§ TASK DETAILS: Rewrite the records below, swapping every "Image resolution" for "Display size" and changing nothing else.

══ SOURCE RECORDS

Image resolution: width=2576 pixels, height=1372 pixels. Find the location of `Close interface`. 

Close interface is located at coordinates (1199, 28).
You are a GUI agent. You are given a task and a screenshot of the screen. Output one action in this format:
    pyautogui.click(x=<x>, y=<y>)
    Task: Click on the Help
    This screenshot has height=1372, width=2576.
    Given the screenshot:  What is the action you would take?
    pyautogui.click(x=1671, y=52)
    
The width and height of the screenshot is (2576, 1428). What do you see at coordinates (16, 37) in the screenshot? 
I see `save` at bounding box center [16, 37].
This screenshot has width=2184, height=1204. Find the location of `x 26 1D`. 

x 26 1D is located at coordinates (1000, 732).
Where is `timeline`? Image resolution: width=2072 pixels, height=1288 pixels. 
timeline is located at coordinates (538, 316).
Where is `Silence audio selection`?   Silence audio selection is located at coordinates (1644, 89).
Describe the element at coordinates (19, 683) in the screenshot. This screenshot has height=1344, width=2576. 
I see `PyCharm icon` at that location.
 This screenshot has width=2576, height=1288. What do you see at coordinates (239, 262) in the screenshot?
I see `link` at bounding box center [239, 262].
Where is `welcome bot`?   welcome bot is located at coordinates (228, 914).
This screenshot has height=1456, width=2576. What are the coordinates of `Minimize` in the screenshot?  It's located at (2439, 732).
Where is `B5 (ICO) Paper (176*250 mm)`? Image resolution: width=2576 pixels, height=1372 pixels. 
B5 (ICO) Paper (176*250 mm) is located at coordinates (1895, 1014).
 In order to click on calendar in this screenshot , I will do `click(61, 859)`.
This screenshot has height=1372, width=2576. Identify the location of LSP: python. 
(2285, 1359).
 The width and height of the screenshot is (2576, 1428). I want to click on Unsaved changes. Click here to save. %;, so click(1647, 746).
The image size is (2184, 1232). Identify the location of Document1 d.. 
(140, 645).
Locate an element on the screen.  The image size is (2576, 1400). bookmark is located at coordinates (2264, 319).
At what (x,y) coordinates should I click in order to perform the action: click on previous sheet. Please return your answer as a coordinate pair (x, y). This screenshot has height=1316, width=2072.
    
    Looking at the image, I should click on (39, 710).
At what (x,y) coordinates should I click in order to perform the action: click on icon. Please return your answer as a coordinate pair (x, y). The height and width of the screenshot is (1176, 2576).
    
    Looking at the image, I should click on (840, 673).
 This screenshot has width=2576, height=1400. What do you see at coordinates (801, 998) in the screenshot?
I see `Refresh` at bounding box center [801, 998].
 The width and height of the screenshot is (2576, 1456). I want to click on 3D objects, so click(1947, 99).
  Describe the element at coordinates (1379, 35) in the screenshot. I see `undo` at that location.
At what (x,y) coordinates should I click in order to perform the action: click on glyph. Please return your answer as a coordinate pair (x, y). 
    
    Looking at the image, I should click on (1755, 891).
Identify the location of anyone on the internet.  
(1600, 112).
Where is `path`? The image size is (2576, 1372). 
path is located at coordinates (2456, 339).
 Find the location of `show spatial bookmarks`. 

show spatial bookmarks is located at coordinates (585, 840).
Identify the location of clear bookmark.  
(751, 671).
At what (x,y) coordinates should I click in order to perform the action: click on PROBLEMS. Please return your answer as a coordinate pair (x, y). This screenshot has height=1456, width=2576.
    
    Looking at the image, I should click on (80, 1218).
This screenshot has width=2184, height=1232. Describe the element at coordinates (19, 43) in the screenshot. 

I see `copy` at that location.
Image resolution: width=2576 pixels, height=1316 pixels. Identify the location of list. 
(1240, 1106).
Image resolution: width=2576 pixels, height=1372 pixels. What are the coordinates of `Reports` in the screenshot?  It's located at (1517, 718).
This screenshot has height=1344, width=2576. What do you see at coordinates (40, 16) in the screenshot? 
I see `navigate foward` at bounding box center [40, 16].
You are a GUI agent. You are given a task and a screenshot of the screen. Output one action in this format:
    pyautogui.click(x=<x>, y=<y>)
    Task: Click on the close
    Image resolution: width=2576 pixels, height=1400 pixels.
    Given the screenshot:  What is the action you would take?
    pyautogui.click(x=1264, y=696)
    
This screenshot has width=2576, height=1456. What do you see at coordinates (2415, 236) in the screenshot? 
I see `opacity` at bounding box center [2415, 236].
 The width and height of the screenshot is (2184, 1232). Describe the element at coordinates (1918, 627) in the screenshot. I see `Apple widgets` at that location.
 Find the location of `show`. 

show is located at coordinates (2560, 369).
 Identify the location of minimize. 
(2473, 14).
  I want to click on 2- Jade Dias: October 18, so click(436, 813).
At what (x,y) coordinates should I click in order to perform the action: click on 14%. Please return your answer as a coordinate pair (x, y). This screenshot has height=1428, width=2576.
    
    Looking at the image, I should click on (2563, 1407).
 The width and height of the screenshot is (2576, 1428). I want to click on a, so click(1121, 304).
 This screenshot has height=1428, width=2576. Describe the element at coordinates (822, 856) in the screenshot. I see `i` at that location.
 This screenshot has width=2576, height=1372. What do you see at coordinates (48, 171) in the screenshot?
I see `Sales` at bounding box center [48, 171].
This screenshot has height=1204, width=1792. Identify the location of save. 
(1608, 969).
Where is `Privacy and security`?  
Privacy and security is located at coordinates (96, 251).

════

§ SOLVED PROBLEM:
Display size: width=2576 pixels, height=1372 pixels. Find the location of `Close interface`. 

Close interface is located at coordinates (1199, 28).
You are a GUI agent. You are given a task and a screenshot of the screen. Output one action in this format:
    pyautogui.click(x=<x>, y=<y>)
    Task: Click on the Help
    This screenshot has height=1372, width=2576.
    Given the screenshot:  What is the action you would take?
    pyautogui.click(x=1671, y=52)
    
The width and height of the screenshot is (2576, 1428). What do you see at coordinates (16, 37) in the screenshot? 
I see `save` at bounding box center [16, 37].
This screenshot has width=2184, height=1204. Find the location of `x 26 1D`. 

x 26 1D is located at coordinates (1000, 732).
Where is `timeline`? Display size: width=2072 pixels, height=1288 pixels. 
timeline is located at coordinates (538, 316).
Where is `Silence audio selection`?   Silence audio selection is located at coordinates (1644, 89).
Describe the element at coordinates (19, 683) in the screenshot. This screenshot has height=1344, width=2576. 
I see `PyCharm icon` at that location.
 This screenshot has width=2576, height=1288. What do you see at coordinates (239, 262) in the screenshot?
I see `link` at bounding box center [239, 262].
Where is `welcome bot`?   welcome bot is located at coordinates (228, 914).
This screenshot has height=1456, width=2576. What are the coordinates of `Minimize` in the screenshot?  It's located at (2439, 732).
Where is `B5 (ICO) Paper (176*250 mm)`? Display size: width=2576 pixels, height=1372 pixels. 
B5 (ICO) Paper (176*250 mm) is located at coordinates (1895, 1014).
 In order to click on calendar in this screenshot , I will do `click(61, 859)`.
This screenshot has height=1372, width=2576. Identify the location of LSP: python. 
(2285, 1359).
 The width and height of the screenshot is (2576, 1428). I want to click on Unsaved changes. Click here to save. %;, so click(1647, 746).
The image size is (2184, 1232). Identify the location of Document1 d.. 
(140, 645).
Locate an element on the screen.  The image size is (2576, 1400). bookmark is located at coordinates (2264, 319).
At what (x,y) coordinates should I click in order to perform the action: click on previous sheet. Please return your answer as a coordinate pair (x, y). This screenshot has height=1316, width=2072.
    
    Looking at the image, I should click on (39, 710).
At what (x,y) coordinates should I click in order to perform the action: click on icon. Please return your answer as a coordinate pair (x, y). The height and width of the screenshot is (1176, 2576).
    
    Looking at the image, I should click on (840, 673).
 This screenshot has width=2576, height=1400. What do you see at coordinates (801, 998) in the screenshot?
I see `Refresh` at bounding box center [801, 998].
 The width and height of the screenshot is (2576, 1456). I want to click on 3D objects, so click(1947, 99).
  Describe the element at coordinates (1379, 35) in the screenshot. I see `undo` at that location.
At what (x,y) coordinates should I click in order to perform the action: click on glyph. Please return your answer as a coordinate pair (x, y). 
    
    Looking at the image, I should click on (1755, 891).
Identify the location of anyone on the internet.  
(1600, 112).
Where is `path`? The image size is (2576, 1372). 
path is located at coordinates (2456, 339).
 Find the location of `show spatial bookmarks`. 

show spatial bookmarks is located at coordinates (585, 840).
Identify the location of clear bookmark.  
(751, 671).
At what (x,y) coordinates should I click in order to perform the action: click on PROBLEMS. Please return your answer as a coordinate pair (x, y). This screenshot has height=1456, width=2576.
    
    Looking at the image, I should click on (80, 1218).
This screenshot has width=2184, height=1232. Describe the element at coordinates (19, 43) in the screenshot. 

I see `copy` at that location.
Display size: width=2576 pixels, height=1316 pixels. Identify the location of list. 
(1240, 1106).
Display size: width=2576 pixels, height=1372 pixels. What are the coordinates of `Reports` in the screenshot?  It's located at (1517, 718).
This screenshot has height=1344, width=2576. What do you see at coordinates (40, 16) in the screenshot? 
I see `navigate foward` at bounding box center [40, 16].
You are a GUI agent. You are given a task and a screenshot of the screen. Output one action in this format:
    pyautogui.click(x=<x>, y=<y>)
    Task: Click on the close
    Display size: width=2576 pixels, height=1400 pixels.
    Given the screenshot:  What is the action you would take?
    pyautogui.click(x=1264, y=696)
    
This screenshot has width=2576, height=1456. What do you see at coordinates (2415, 236) in the screenshot? 
I see `opacity` at bounding box center [2415, 236].
 The width and height of the screenshot is (2184, 1232). Describe the element at coordinates (1918, 627) in the screenshot. I see `Apple widgets` at that location.
 Find the location of `show`. 

show is located at coordinates (2560, 369).
 Identify the location of minimize. 
(2473, 14).
  I want to click on 2- Jade Dias: October 18, so click(436, 813).
At what (x,y) coordinates should I click in order to perform the action: click on 14%. Please return your answer as a coordinate pair (x, y). This screenshot has height=1428, width=2576.
    
    Looking at the image, I should click on (2563, 1407).
 The width and height of the screenshot is (2576, 1428). I want to click on a, so click(1121, 304).
 This screenshot has height=1428, width=2576. Describe the element at coordinates (822, 856) in the screenshot. I see `i` at that location.
 This screenshot has width=2576, height=1372. What do you see at coordinates (48, 171) in the screenshot?
I see `Sales` at bounding box center [48, 171].
This screenshot has height=1204, width=1792. Identify the location of save. 
(1608, 969).
Where is `Privacy and security`?  
Privacy and security is located at coordinates (96, 251).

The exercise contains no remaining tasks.